The Third Party Notice to the Boultons
As indicated above, on my findings Mr Lawless’ third party notice to the Boultons falls to be dismissed. However, the parties may wish to be further heard as to the costs of that third party notice. I have not needed to make any finding as to whether the insurance cover arranged by the Boultons with CGU failed fully to match the requirements of the lease, as alleged by Mr Lawless. Further, I note that it was only on the first day of the hearing that the Boultons abandoned paragraphs 11 and 12 of their defence to the third party notice (the “reasonable precautions” point).
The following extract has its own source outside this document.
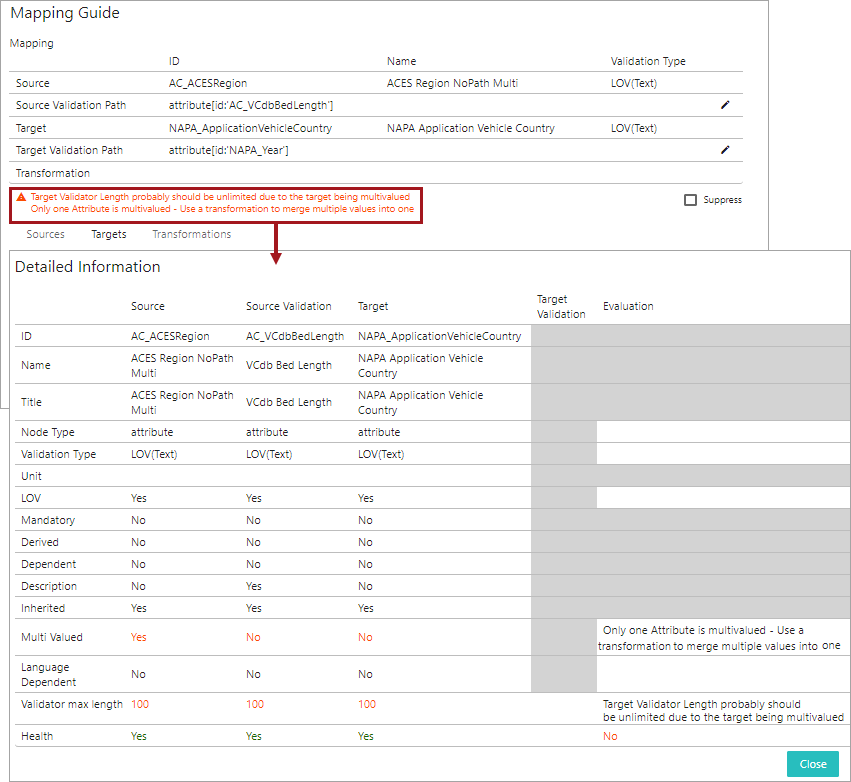The width and height of the screenshot is (851, 782).
Task: Close the Detailed Information dialog
Action: (x=812, y=764)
I understand from submissions made by Mr Young at the beginning of the trial[91] that the Boultons may wish to contend (either in this proceeding or elsewhere) that CGU should take some responsibility for the fact that the Boultons have been brought into this case. I note the evidence of Mr Spencer of CGU, called by the Boultons, to the effect that he told Mr Boulton that the cover did match the requirements of the lease. In any event I gather that it may be contended that the third party notice against the Boultons would not have been issued, or would have been discontinued, if CGU had not taken the point that the accident did not occur in connection with the Boultons’ business. I express no view at this stage as to whether, on any such basis or at all, CGU could be called upon to pay or contribute to any costs in respect of the third party notice to the Boultons.
[91]Transcript pp 17-18.
I simply note that there may be matters such as these on which the parties may wish to make further submissions if the question of the costs of the third party notice cannot otherwise be agreed.
Orders
Subject to any submissions from counsel as to the appropriate form of judgment or orders to give effect to these reasons, I propose to give judgment for the plaintiff against the first defendant, Graeme Lawless, for $540,000, comprising $190,000 for pain and suffering and loss of enjoyment of life and $350,000 for loss of future earning capacity. I propose to order CGU to indemnify Graeme Lawless accordingly. I will hear counsel as to any other appropriate orders, including orders to dispose of the claims against and by Sandra Lawless and the claim contained in the third party notice against the Boultons, and as to costs generally.